A Ismael Chaves Barcellos foi uma das escolas mais destruídas na enchente que atingiu Guaíba, Eldorado do Sul e grande parte do Rio Grande do Sul nos últimos dias. A escola de mais de 60 anos atende cerca de 240 estudantes de ensino fundamental no Loteamento do Engenho, próximo ao Centro.
"Nossa comunidade ama e abraça nossa escola. Meu sentimento é o mesmo de toda comunidade, ver nossa escola destruída após esse desastre natural dói muito", lamenta a diretora Deisi Cristina Batista.
Para ela, não são só bens materiais. É a sua história, o dia a dia, a luta diária. "E não falo isso só da nossa escola, falo isso de toda nossa comunidade que foi destruída junto. Os bairros Ipê, Engenho, Cohab e Santa Rita também foram devastados. Vendo os destroços sentimos como se estivéssemos em um velório, não acreditamos que tudo aquilo há pouco tempo atrás era a nossa vida", complementa.
Ela diz que não sabe como será daqui para frente, que espera que a força das águas não tenha afetado as estruturas para que possam reformar e voltar algum dia para a querida escola sexagenária.

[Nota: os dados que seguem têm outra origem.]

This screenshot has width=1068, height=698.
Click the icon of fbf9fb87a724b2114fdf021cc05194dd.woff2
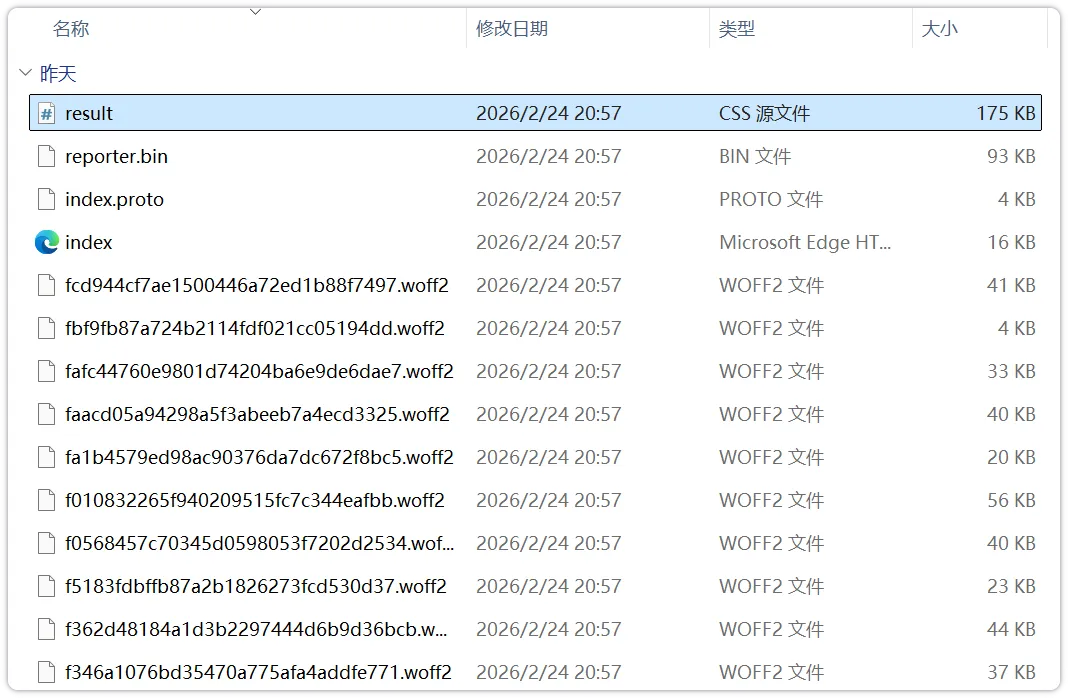pyautogui.click(x=46, y=328)
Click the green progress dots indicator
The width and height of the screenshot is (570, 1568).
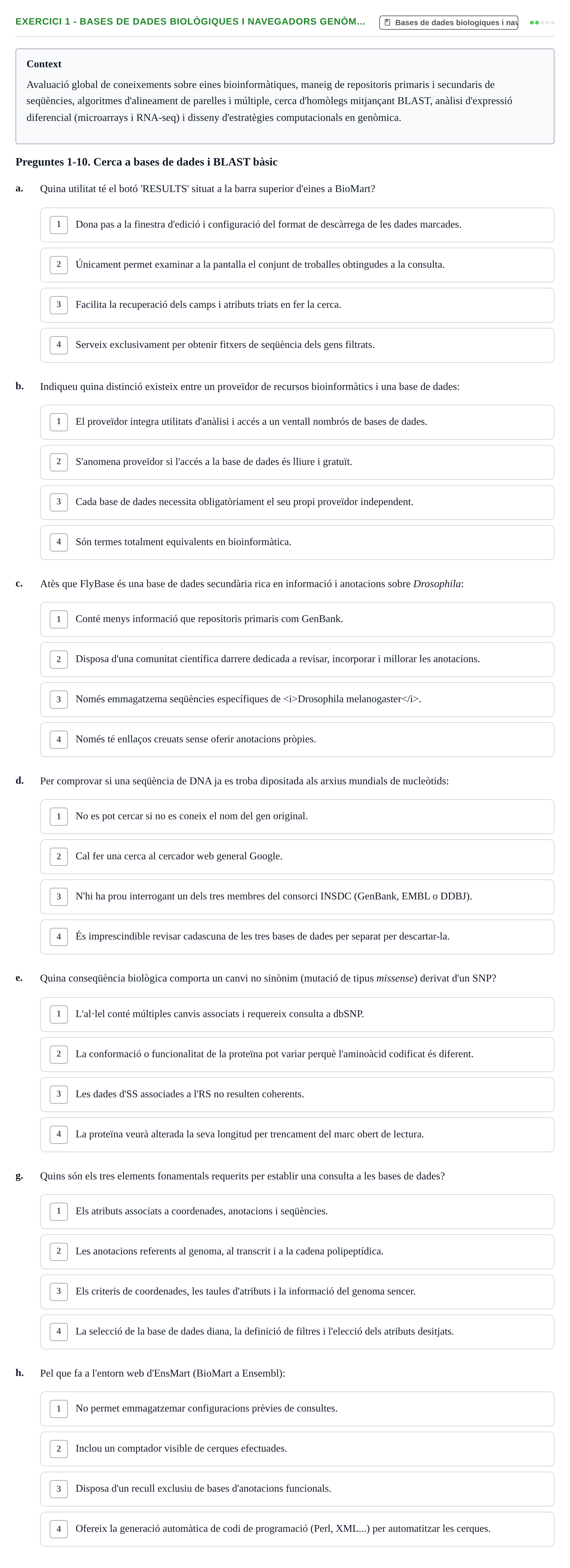(542, 23)
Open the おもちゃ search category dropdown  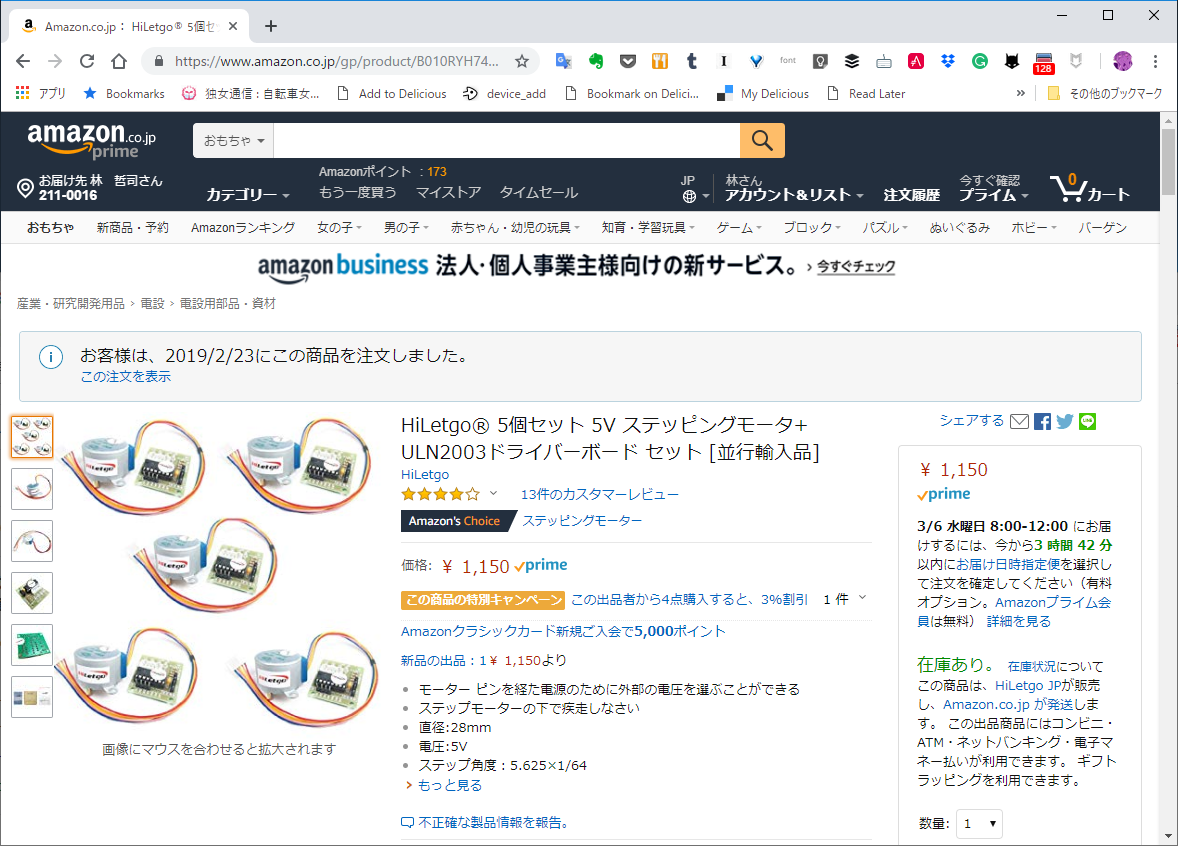pyautogui.click(x=234, y=140)
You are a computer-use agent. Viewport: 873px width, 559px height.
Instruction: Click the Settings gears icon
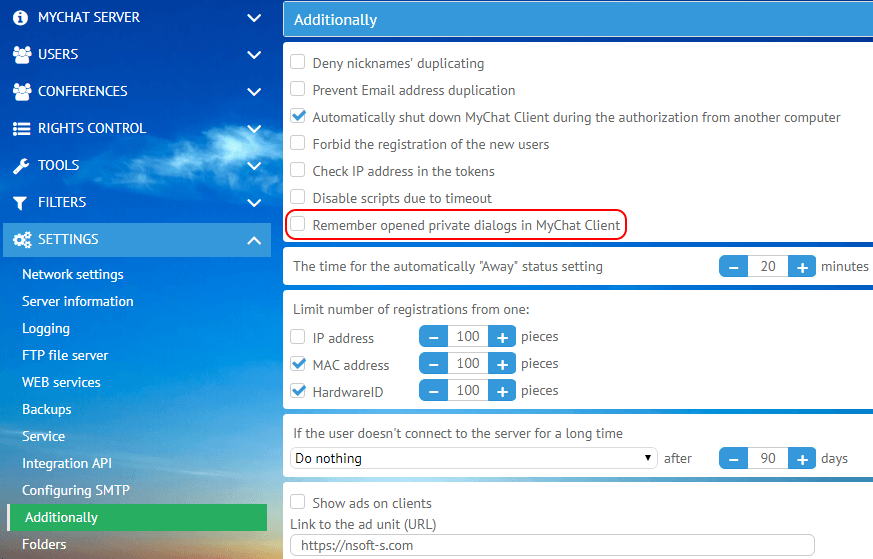pos(21,240)
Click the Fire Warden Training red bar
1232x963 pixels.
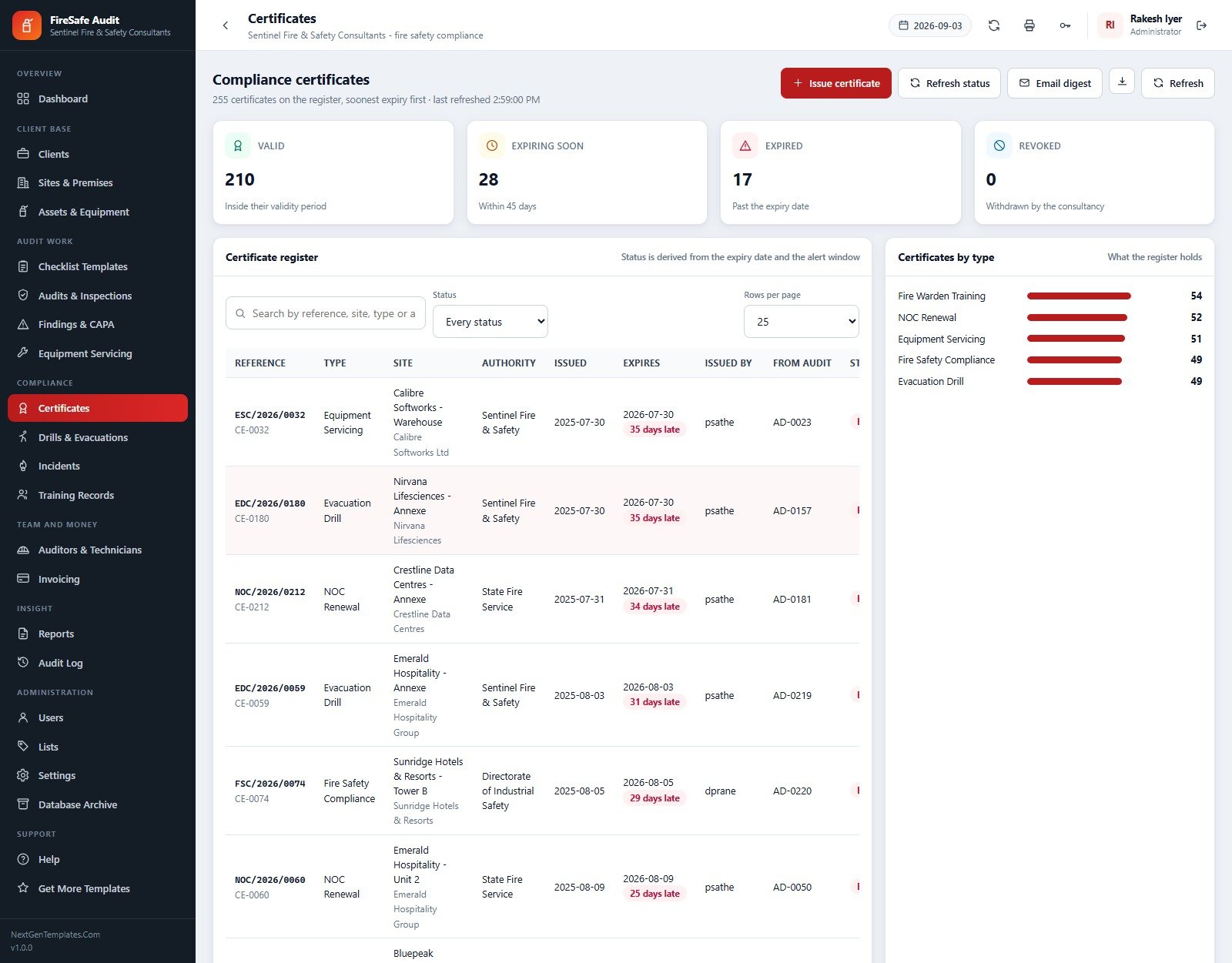(1079, 296)
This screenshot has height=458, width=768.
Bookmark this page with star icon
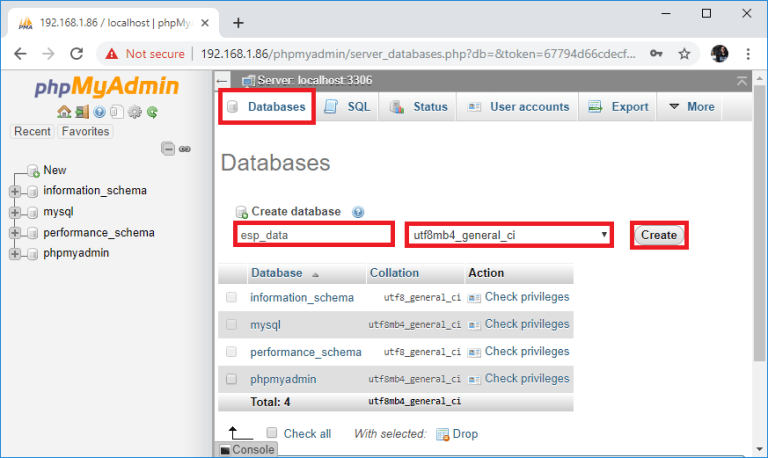click(685, 53)
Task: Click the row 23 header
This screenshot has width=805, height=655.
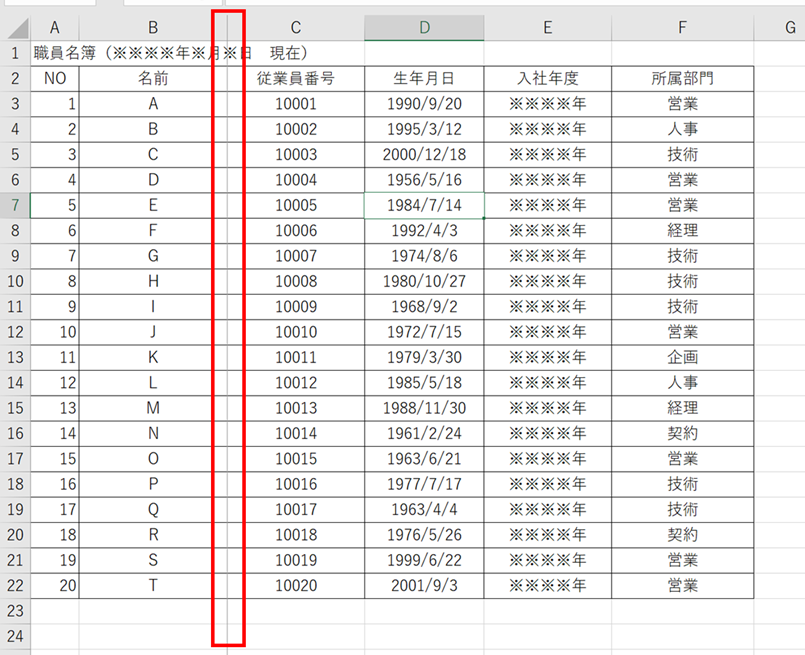Action: coord(14,610)
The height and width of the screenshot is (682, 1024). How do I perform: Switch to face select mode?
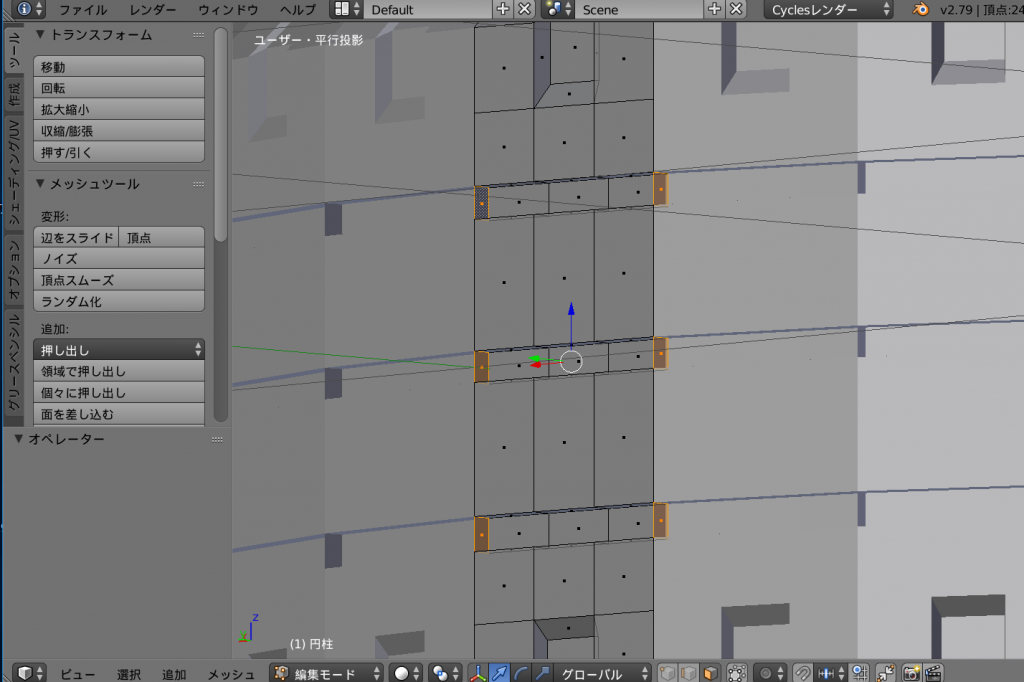(x=710, y=673)
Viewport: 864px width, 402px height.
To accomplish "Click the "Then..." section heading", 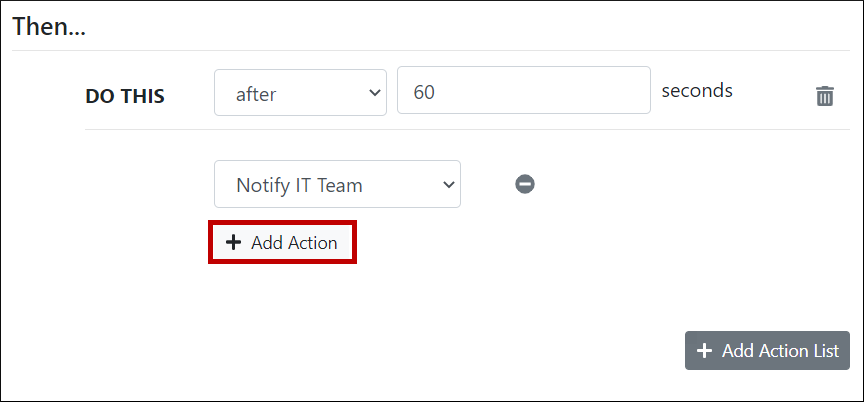I will click(x=49, y=27).
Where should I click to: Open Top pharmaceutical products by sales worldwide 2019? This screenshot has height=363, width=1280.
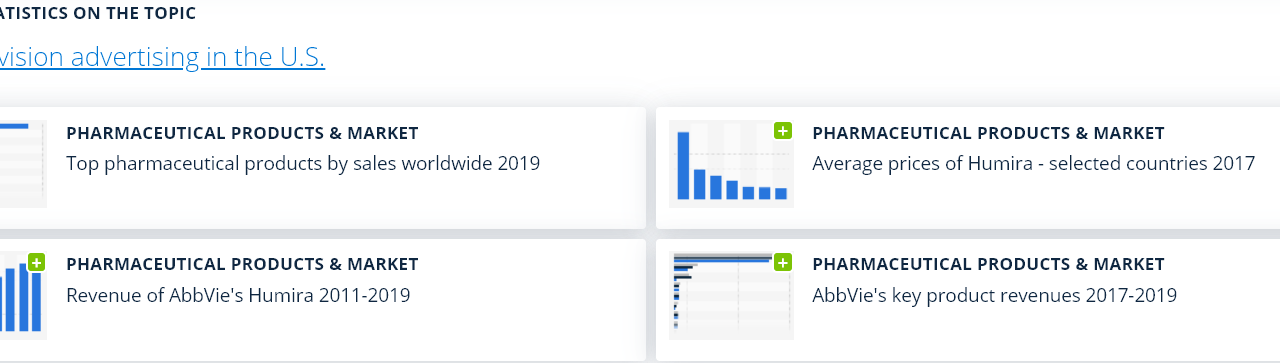pyautogui.click(x=303, y=163)
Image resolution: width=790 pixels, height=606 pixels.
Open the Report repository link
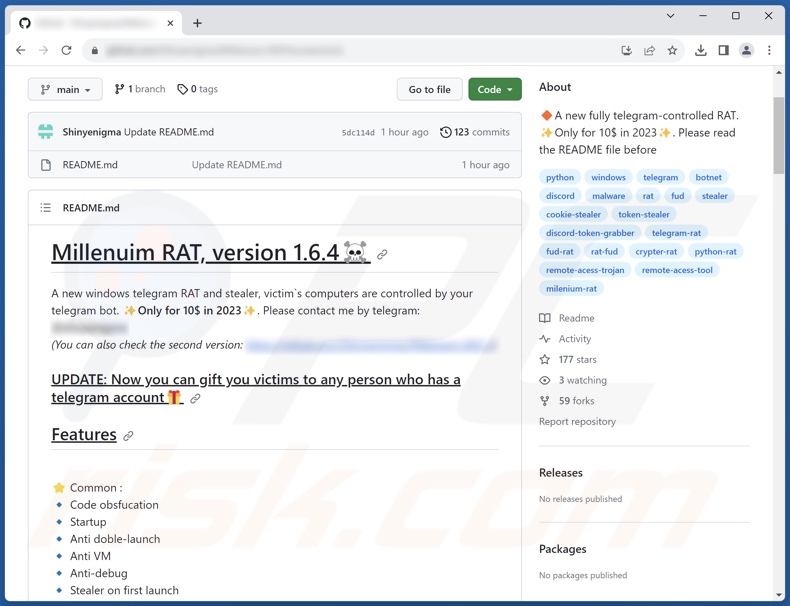[577, 422]
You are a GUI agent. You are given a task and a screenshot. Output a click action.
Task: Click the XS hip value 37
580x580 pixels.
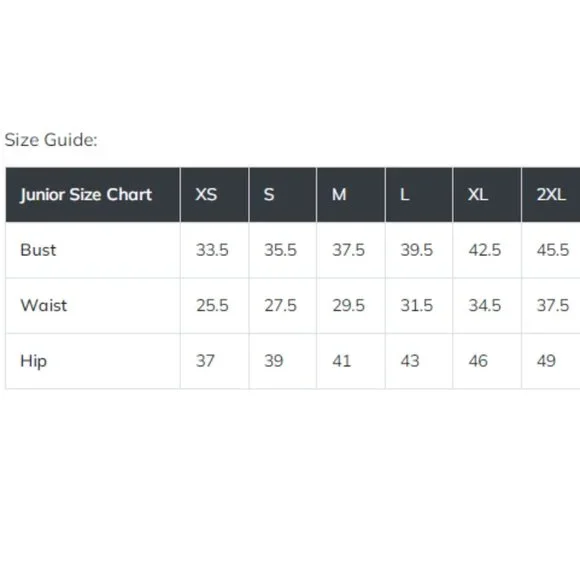pos(205,361)
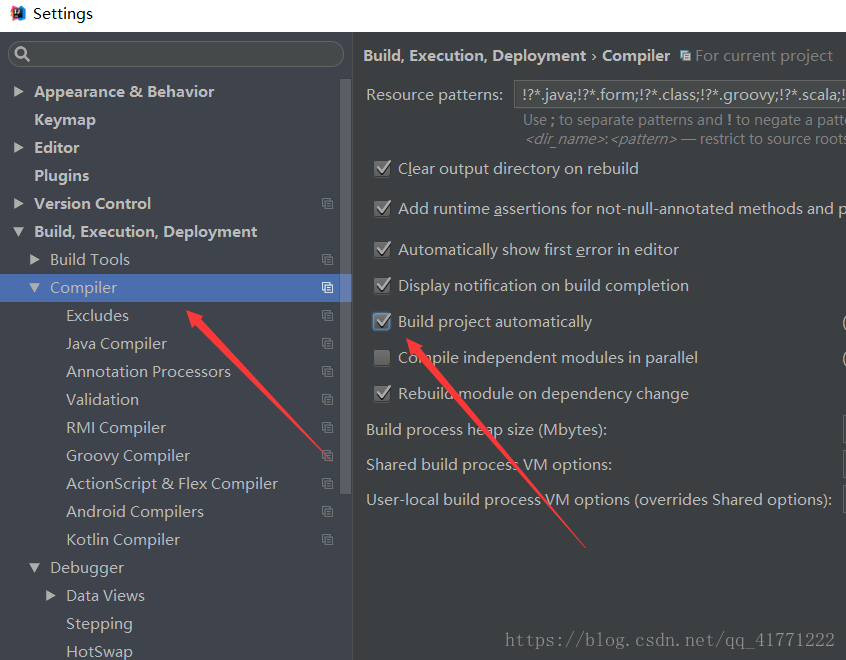The height and width of the screenshot is (660, 846).
Task: Click the project-level icon beside Annotation Processors
Action: [x=327, y=371]
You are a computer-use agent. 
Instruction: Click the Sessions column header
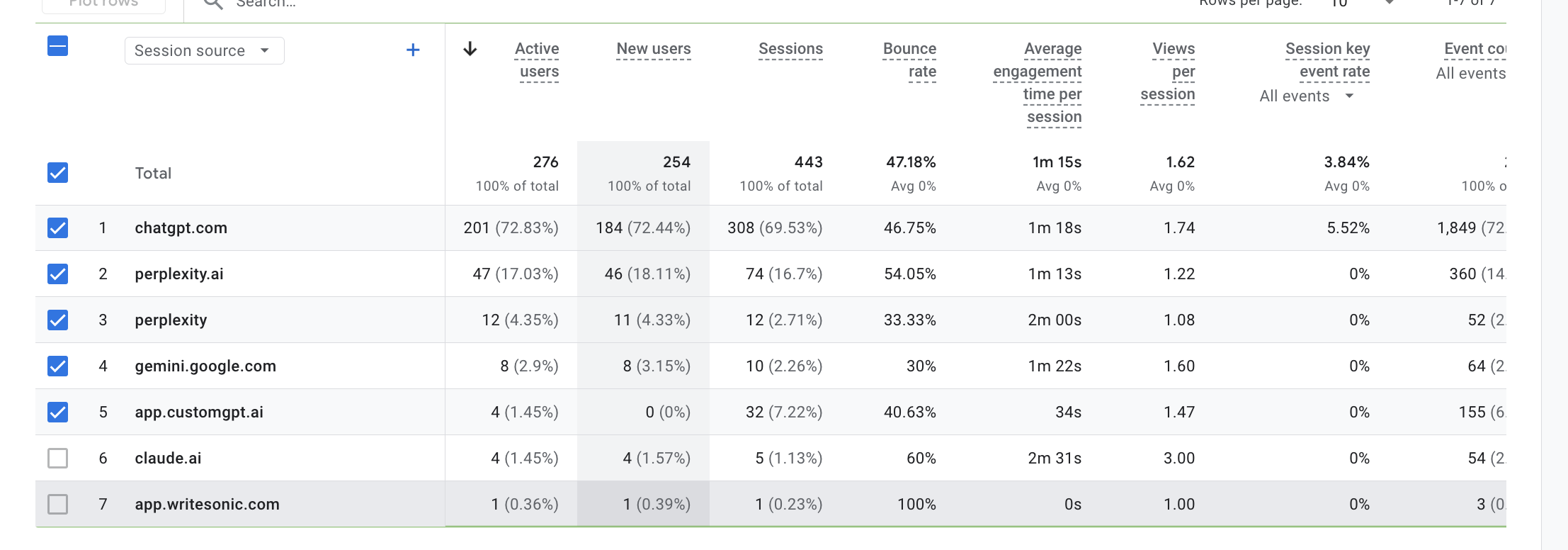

A coordenadora regional de Educação, Claudete Oliveira, afirma que esperará a água baixar para acionar a Secretaria Estadual de Obras Públicas e enviar engenheiros para análise e tomar uma decisão do que será realizado. "Quem vai nos dizer se ocorre algum risco de afundar a escola e outras situações são os engenheiros do governo do Estado. Por enquanto, estamos com todas escolas suspensas e sem previsão de retorno", destaca.